The inflection point in this story did not occur this week. It occurred when Oracle decided that being the infrastructure provider for the world's largest language models required a balance sheet transformation that no enterprise software business could finance from within.

Oracle was, for decades, a high-margin business with moderate capital intensity. Enterprise license and support contracts generated predictable cash, switching costs for customers were prohibitive, and the model did not need to reinvent itself every year. That Oracle produced positive free cash flow, funded dividends and share buybacks, and maintained a balance sheet that, while not light, was manageable.

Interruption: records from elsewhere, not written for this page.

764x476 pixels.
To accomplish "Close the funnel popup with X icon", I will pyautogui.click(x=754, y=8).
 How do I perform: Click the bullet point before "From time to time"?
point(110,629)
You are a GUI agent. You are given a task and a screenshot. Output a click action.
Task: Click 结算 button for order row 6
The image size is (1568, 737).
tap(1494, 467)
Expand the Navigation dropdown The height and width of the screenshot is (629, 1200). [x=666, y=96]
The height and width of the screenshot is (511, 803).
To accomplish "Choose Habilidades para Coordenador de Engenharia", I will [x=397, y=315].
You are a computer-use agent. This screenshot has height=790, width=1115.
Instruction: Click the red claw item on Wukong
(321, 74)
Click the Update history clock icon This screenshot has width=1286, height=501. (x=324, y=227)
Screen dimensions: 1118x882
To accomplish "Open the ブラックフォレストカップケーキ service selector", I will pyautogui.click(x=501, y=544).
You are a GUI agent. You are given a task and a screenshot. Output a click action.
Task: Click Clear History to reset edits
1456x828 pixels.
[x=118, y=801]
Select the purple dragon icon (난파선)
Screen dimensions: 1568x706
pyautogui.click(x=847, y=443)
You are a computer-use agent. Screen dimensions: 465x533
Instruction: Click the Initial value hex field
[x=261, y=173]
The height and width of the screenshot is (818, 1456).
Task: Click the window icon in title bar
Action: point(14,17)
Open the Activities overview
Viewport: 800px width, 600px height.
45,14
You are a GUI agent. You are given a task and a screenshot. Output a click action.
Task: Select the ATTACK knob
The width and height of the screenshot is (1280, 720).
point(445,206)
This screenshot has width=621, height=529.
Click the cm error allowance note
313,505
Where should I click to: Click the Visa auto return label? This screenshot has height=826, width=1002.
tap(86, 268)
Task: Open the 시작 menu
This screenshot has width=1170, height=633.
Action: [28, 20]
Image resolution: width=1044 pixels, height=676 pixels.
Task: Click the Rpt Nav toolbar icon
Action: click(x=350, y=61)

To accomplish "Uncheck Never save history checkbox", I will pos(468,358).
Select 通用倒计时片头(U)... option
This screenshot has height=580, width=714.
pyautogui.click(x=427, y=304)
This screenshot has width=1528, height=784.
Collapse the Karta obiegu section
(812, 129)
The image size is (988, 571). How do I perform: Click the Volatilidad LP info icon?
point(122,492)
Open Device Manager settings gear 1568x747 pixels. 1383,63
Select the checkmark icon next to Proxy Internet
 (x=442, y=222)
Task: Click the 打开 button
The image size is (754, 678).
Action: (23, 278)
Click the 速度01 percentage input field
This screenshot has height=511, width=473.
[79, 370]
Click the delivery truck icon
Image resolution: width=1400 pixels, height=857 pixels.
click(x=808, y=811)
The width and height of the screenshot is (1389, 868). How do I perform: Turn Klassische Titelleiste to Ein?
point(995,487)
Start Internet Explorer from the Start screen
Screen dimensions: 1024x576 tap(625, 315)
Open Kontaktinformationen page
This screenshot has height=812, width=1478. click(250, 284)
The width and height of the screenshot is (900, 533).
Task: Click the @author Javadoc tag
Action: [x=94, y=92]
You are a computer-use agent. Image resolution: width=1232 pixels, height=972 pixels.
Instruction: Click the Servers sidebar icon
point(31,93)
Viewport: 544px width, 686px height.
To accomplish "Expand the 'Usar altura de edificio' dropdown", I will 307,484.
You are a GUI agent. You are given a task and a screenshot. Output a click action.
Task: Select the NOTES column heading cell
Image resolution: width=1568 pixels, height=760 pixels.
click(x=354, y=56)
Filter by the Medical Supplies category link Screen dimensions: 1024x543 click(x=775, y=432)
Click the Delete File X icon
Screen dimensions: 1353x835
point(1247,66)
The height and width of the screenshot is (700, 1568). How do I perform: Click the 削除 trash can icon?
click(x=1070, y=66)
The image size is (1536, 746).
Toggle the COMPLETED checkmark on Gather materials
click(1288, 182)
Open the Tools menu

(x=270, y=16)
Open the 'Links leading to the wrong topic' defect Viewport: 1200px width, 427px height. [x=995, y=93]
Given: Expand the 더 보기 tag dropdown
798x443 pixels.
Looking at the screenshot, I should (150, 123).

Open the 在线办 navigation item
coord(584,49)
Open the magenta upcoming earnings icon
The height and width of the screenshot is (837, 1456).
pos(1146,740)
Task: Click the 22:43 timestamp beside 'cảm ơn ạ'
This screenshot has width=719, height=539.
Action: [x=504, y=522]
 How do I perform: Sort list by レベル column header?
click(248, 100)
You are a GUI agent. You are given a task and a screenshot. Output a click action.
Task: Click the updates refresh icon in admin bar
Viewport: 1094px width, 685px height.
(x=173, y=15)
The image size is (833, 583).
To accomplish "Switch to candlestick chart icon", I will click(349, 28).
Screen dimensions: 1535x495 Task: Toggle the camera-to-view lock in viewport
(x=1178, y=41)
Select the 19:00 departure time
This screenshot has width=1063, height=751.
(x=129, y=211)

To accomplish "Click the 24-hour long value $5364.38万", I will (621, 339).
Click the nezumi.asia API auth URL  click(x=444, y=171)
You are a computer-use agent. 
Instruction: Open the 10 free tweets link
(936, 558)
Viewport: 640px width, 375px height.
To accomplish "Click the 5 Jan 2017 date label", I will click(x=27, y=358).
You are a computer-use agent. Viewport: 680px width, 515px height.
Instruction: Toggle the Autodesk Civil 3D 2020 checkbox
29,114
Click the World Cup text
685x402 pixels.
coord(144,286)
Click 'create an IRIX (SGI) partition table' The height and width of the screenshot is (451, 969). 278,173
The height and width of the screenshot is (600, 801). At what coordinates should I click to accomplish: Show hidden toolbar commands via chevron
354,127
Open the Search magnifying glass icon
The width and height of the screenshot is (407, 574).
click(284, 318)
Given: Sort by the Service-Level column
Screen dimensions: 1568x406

The Oracle that is emerging is fundamentally different in its cost structure and in its exposure to the capital cycle. Building and operating data centers at the scale demanded by the latest-generation AI models converts costs that were previously variable into fixed, long-term commitments: land, buildings, servers, energy consumption, network connections. That is not a management error. It is the inevitable consequence of having chosen to compete in that segment. But it implies that the business Oracle needs to be in 2030 cannot be built with the capital discipline that worked for the business Oracle was in 2010.

The transition between those two models is the most dangerous moment for any company: it can no longer extract value from the old model with the same intensity, and it still does not generate enough cash from the new model to finance itself. Oracle is at precisely that midpoint, and the market is reading it with the cold-eyed detachment of someone evaluating how long that interval can be sustained before the numbers force decisions that today appear optional.

The 19% drop this week does not say that Oracle is going to collapse or that the bet is lost. It says that the market stopped believing the growth narrative and started reading the balance sheet. When that happens, the only response that works is not more narrative: it is positive cash flow, visible execution, and debt that starts to shrink. Everything else is just buying time.